Instructions to follow> In the data that follows, find the line with "ostfold@oslo-hundeskole.no (1217, 691)"; transcribe it, every later line up to the one with "Translation Process (87, 68)", and that line as well, exactly and with no others.

Extracted records>
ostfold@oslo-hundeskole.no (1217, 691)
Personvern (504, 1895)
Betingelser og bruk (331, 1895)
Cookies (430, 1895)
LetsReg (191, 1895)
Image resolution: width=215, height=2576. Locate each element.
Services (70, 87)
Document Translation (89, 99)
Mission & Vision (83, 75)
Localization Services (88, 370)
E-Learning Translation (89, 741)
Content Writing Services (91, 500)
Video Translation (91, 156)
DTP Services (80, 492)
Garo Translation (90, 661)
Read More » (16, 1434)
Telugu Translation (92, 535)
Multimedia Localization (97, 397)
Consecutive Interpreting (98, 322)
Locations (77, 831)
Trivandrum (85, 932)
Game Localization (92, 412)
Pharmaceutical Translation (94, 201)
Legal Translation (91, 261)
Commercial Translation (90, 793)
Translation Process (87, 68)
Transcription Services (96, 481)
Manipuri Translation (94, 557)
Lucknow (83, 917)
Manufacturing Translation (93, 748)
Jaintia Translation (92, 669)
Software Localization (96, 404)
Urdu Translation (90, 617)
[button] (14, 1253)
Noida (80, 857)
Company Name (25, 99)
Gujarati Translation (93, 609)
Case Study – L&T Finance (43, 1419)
...
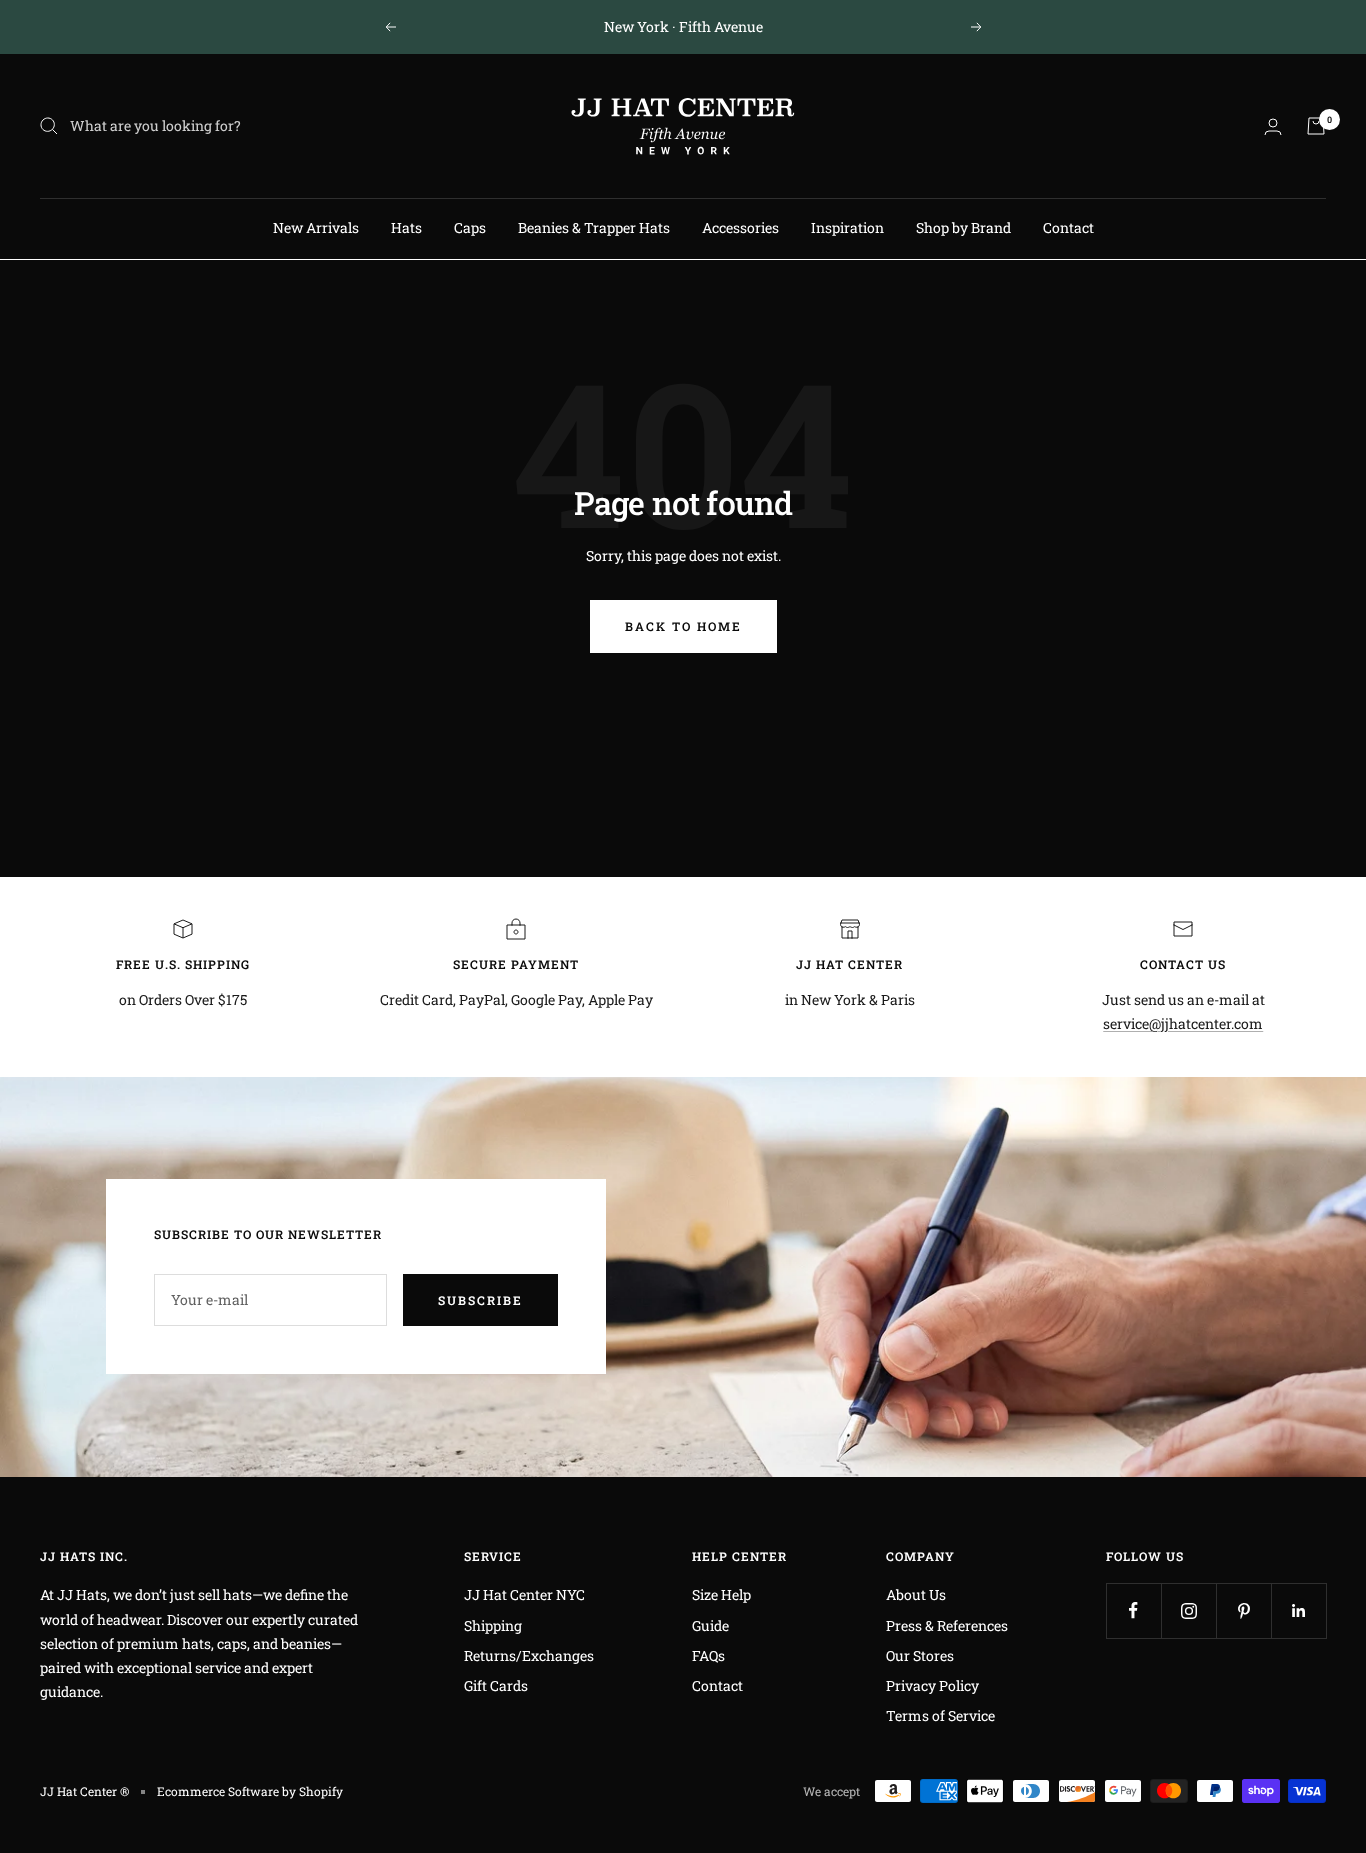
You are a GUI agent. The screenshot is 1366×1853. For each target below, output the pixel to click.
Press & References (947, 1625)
==
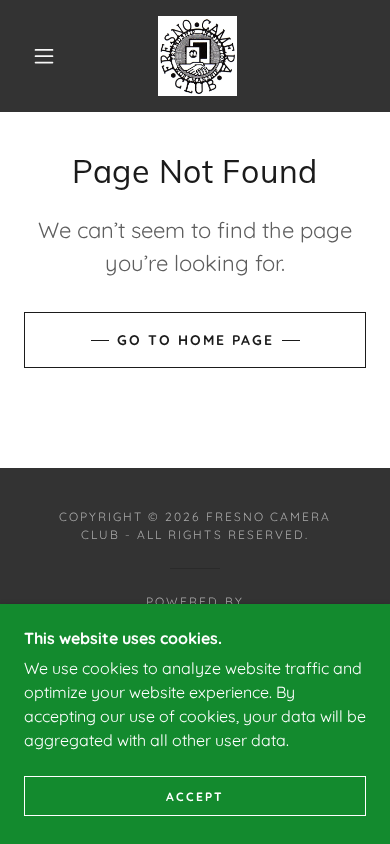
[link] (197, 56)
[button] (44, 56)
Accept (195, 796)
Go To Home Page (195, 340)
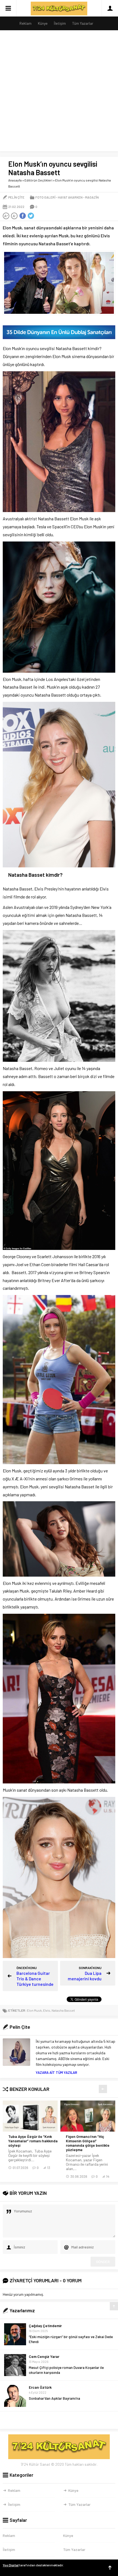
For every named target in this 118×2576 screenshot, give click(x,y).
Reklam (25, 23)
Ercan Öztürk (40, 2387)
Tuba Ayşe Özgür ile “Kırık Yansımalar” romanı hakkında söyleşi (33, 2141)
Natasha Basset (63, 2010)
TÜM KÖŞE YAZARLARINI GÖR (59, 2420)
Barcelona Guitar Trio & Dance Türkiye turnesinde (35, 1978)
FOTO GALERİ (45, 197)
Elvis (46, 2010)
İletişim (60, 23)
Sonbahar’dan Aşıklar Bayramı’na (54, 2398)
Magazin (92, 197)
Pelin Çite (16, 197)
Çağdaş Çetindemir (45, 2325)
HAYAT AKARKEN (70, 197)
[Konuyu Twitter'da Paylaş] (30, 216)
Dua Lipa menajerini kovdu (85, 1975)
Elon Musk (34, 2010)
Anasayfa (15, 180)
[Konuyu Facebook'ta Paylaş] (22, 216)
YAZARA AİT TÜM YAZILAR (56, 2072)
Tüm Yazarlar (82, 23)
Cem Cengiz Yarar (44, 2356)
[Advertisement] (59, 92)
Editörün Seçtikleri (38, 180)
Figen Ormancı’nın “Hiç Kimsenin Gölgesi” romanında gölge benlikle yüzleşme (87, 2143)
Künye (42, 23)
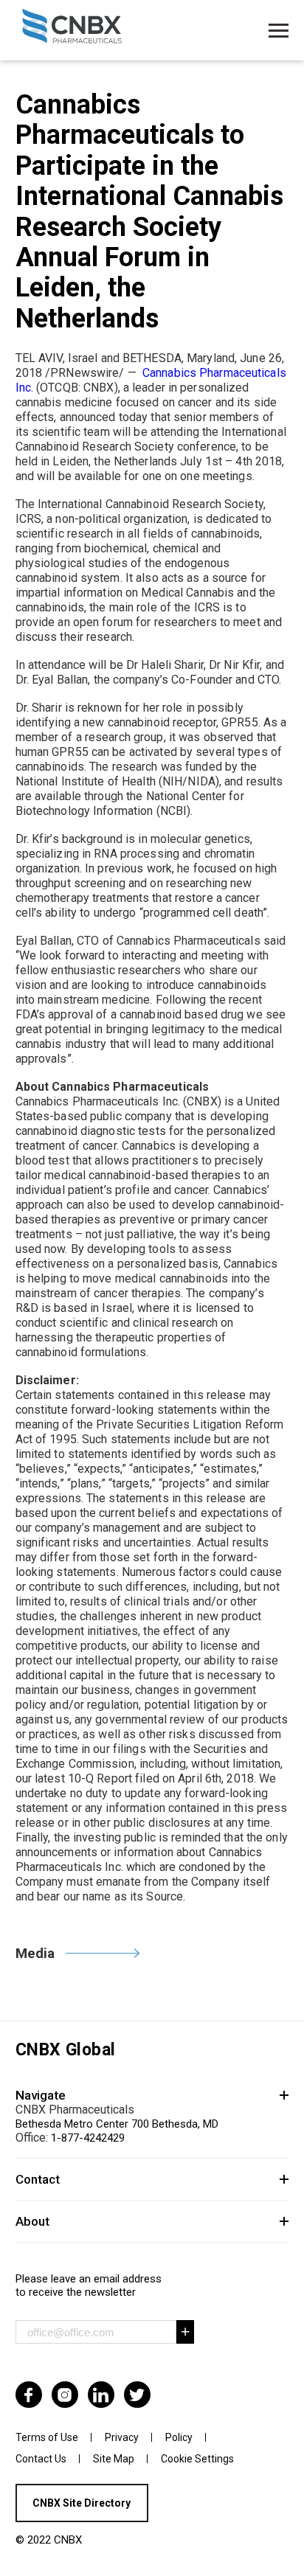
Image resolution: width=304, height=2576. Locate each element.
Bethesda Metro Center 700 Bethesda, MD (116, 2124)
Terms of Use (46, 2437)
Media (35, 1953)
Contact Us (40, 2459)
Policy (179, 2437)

Exercise answer>
ostfold@oslo-hundeskole.no (1217, 691)
Personvern (504, 1895)
Betingelser og bruk (331, 1895)
Cookies (430, 1895)
LetsReg (191, 1895)
Image resolution: width=215, height=2576. Locate each element.
Services (70, 87)
Document Translation (89, 99)
Mission & Vision (83, 75)
Localization Services (88, 370)
E-Learning Translation (89, 741)
Content Writing Services (91, 500)
Video Translation (91, 156)
DTP Services (80, 492)
Garo Translation (90, 661)
Read More » (16, 1434)
Telugu Translation (92, 535)
Multimedia Localization (97, 397)
Consecutive Interpreting (98, 322)
Locations (77, 831)
Trivandrum (85, 932)
Game Localization (92, 412)
Pharmaceutical Translation (94, 201)
Legal Translation (91, 261)
Commercial Translation (90, 793)
Translation Process (87, 68)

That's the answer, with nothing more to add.